* What is expected *
In the listing below, substitute "delivery fees" for every "shipping costs" and write the listing out again with nothing else changed, leaving out the pictures.

* Stored records *
- - - -

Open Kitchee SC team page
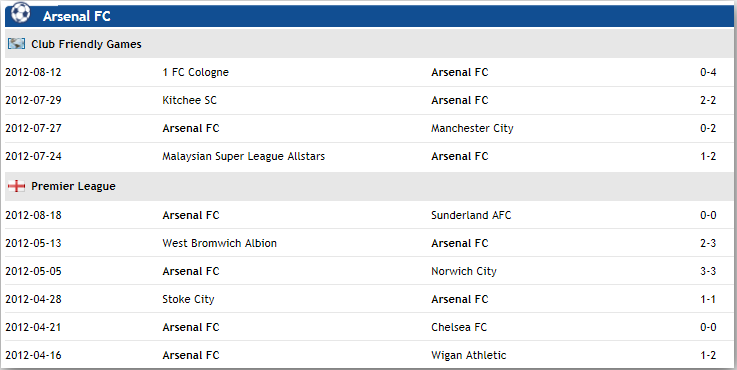Viewport: 737px width, 370px height. coord(189,100)
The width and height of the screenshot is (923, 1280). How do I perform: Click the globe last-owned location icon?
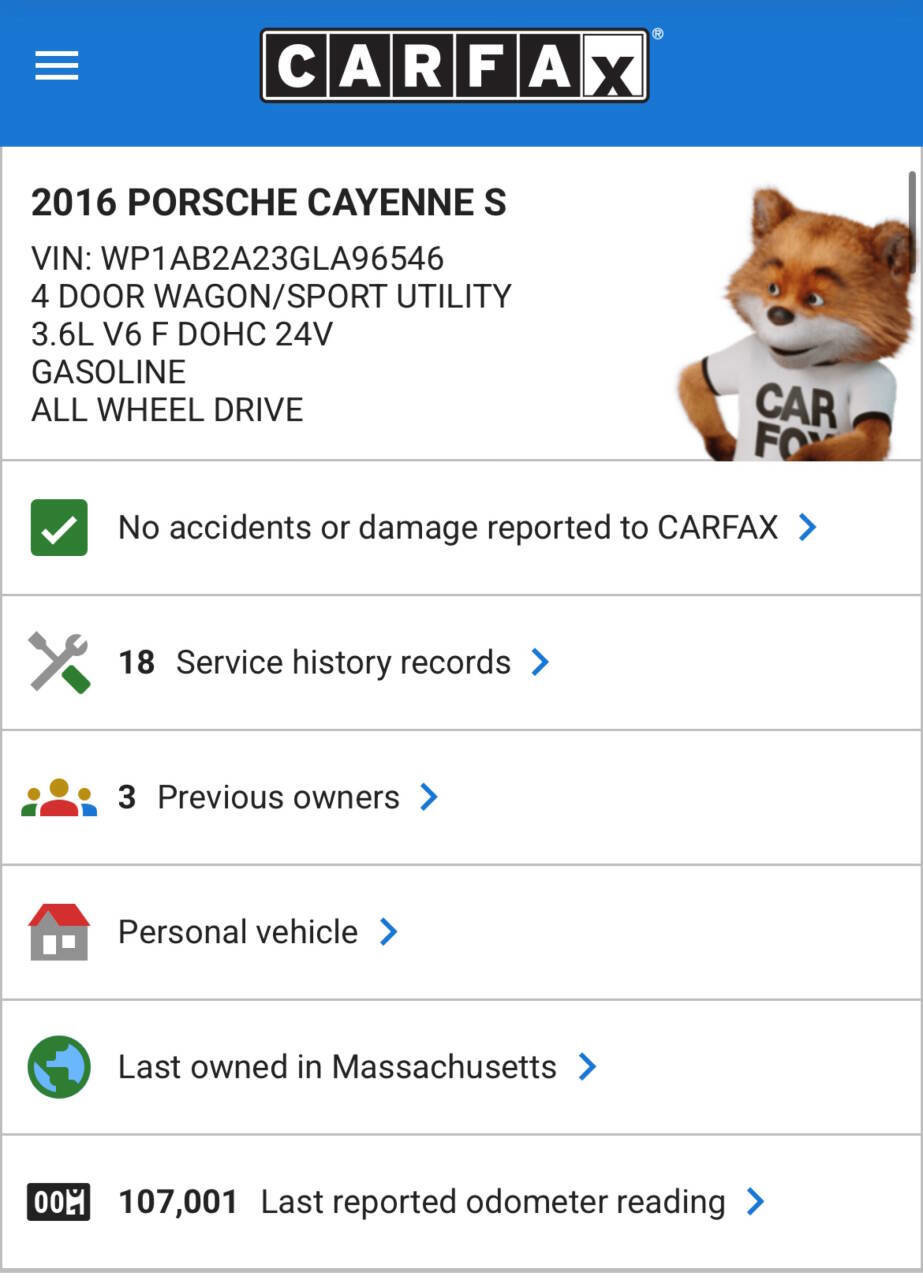[59, 1067]
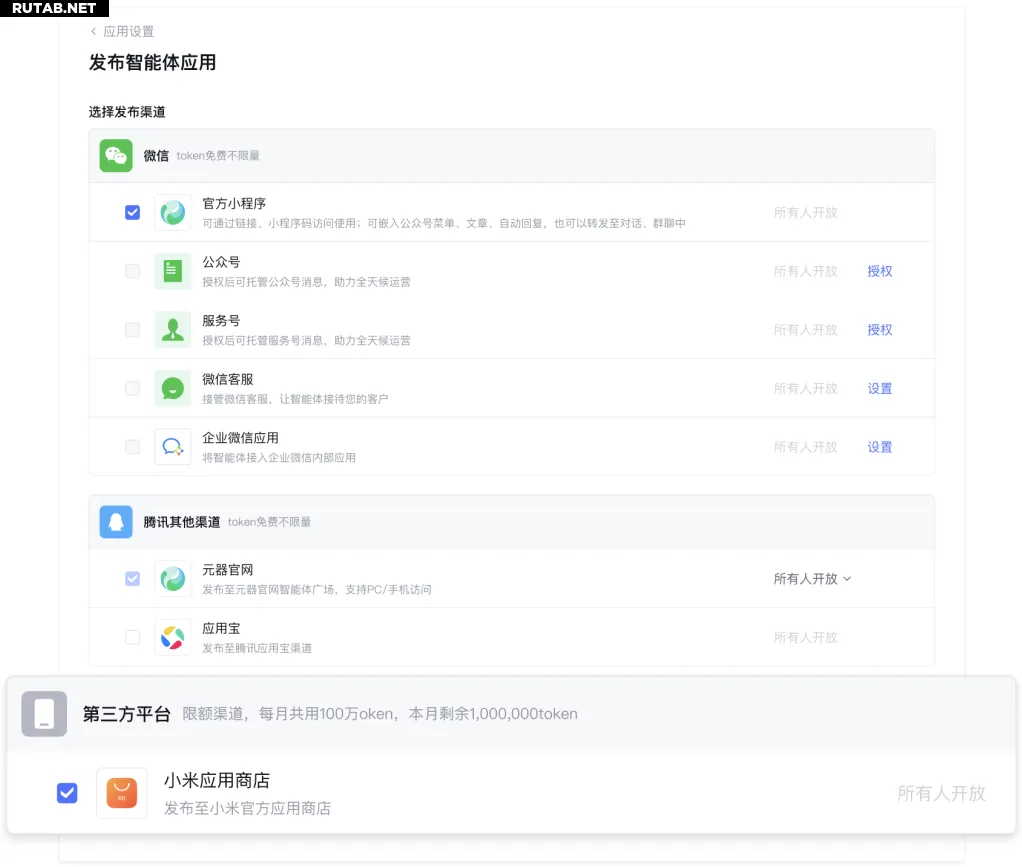Click the 小米应用商店 orange icon
The image size is (1022, 867).
pyautogui.click(x=121, y=793)
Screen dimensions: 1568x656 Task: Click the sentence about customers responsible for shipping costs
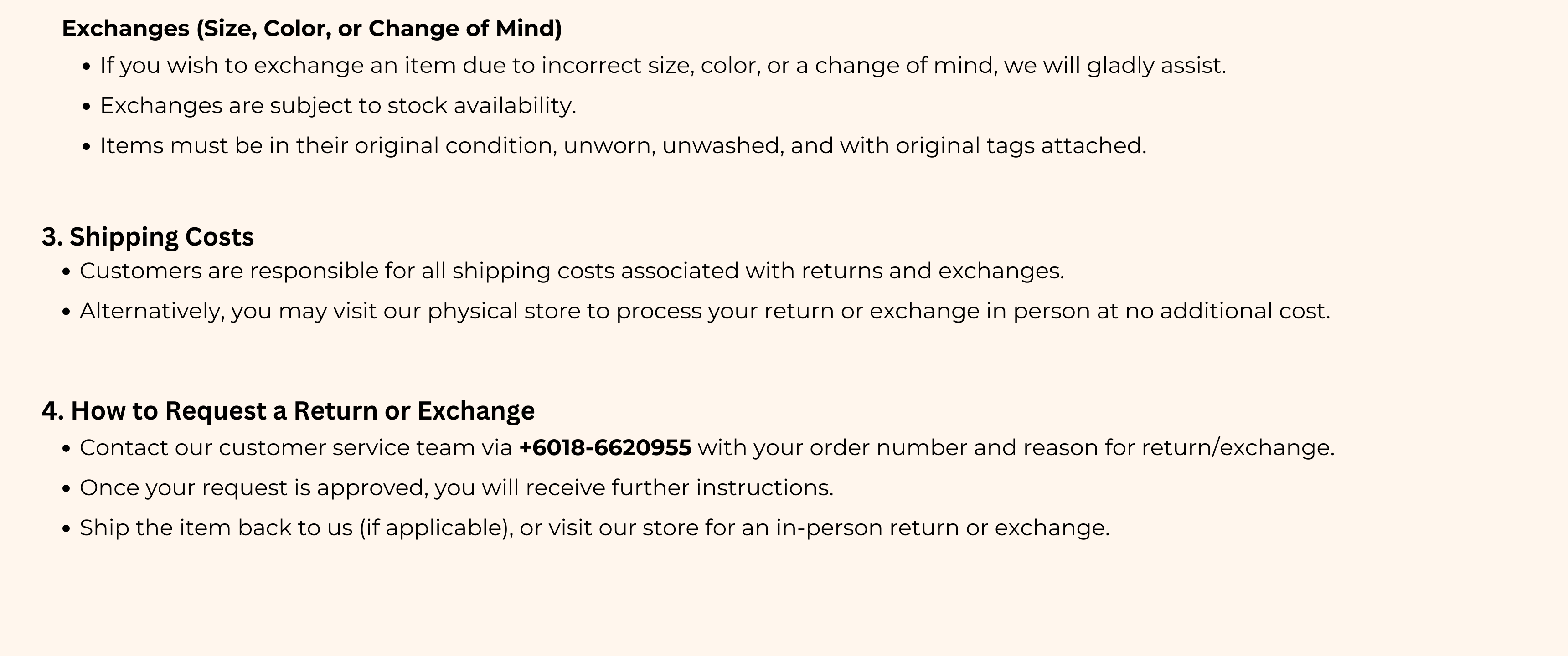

- - - -

* Result for this exercise *
Open Kitchee SC team page
Viewport: 737px width, 370px height. coord(189,100)
The width and height of the screenshot is (923, 1280). How do I perform: Click the globe last-owned location icon?
[59, 1067]
Click the 小米应用商店 orange icon
The image size is (1022, 867).
pyautogui.click(x=121, y=793)
Screen dimensions: 1568x656 Task: Click the sentence about customers responsible for delivery fees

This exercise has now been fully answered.